Le soir, Liovotchka nous fait la lecture à haute voix : les Ames mortes de Gogol. J’ai des névralgies.

25 août 1887.


J’ai passé la journée à trier et à classer les manuscrits de Liovotchka que je désire porter au musée Roumiantzev afin qu’ils y soient conservés. C’est difficile de s’y retrouver dans ce désordre et cette confusion. Sans doute est-il impossible de tirer ces documents au clair et de les compléter. Je voudrais porter aussi au musée toutes les lettres, les carnets de notes, le journal, les portraits, bref tout ce qui concerne Léon Nikolaïévitch. Ce que je fais est raisonnable, mais douloureux. Est-ce parce que je vais mourir que je mets tout en ordre ?
Stiopa et sa femme ainsi que le charmant Strakhov sont en séjour chez nous. Chaleur terrible. J’ai mal à la gorge. Liovotchka est faible. Il a recommencé le 20 à boire de l’eau d’Ems. Viérotchka Tolstaïa et Macha sont venues demander de l’argent pour leur frère Serge. Liovotchka continue à remanier son article, mais semble avoir perdu le goût de ce travail.
Léon Nikolaïévitch a commencé le 17 juin 1888 à boire de l’eau d’Ems source Kesselbrunn.
Il a suivi ce traitement pendant quatre semaines en juin 1889 et quatre semaines en mai 1890. Il a pris du koumiss tout l’été.
C’est Léon Nikolaïévitch qui m’a apporté cette fleur à Iasnaïa Poliana en octobre 189010.

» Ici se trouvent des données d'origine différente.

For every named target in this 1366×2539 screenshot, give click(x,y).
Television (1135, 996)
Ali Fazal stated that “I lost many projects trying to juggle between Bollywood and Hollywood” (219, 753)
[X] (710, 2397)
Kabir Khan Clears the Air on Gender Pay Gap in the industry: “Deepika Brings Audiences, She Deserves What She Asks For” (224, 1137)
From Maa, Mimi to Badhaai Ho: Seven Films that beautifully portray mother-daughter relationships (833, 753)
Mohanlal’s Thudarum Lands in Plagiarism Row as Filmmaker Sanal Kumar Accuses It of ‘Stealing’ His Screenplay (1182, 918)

1. La Puissance des Ténèbres avait été lue devant Alexandre III et le drame avait obtenu à la cour un grand succès.
2. Jeu de cartes analogue au whist.
3. Fils d’un général aide de camp du tsar, brillant officier de la garde impériale, doté d’une grande fortune, Vladimir Grigoriévitch Tchertkov fit la connaissance de Léon Nikolaïévitch en 1883. En 1897, il fut exilé pour avoir propagé des œuvres de Tolstoï jugées subversives. Il s’installa en Angleterre, fonda une maison d’édition, la Libre Parole, où il imprima les œuvres de Tolstoï interdites en Russie. A son retour d’Angleterre, Tchertkov acheta, à quelques verstes de Iasnaïa Poliana, une propriété. Fervent admirateur de Léon Nikolaïévitch, il travailla à la diffusion des idées religieuses et philosophiques de l’écrivain.
4. Fils d’un savant agronome bien connu en Russie et auteur d’un livre intitulé le Progrès en tant qu’évolution de la cruauté.
5. Ami de Léon Nikolaïévitch qui aimait sa pénétration d’esprit et l’ardeur qu’il apportait à la recherche de la vérité.
6. Médecin et écrivain dont le livre, la Médecine chez soi, était à cette époque très populaire en Russie.
7. Finnois de la Russie orientale.
8. Anatole Stépanovitch Boutkévitch fit la connaissance de Léon Nikolaïévitch à son retour de déportation en 1886.
9. Disciple et amie de Léon Tolstoï.
10. Il s’agit d’une fleur séchée trouvée entre les feuillets du journal.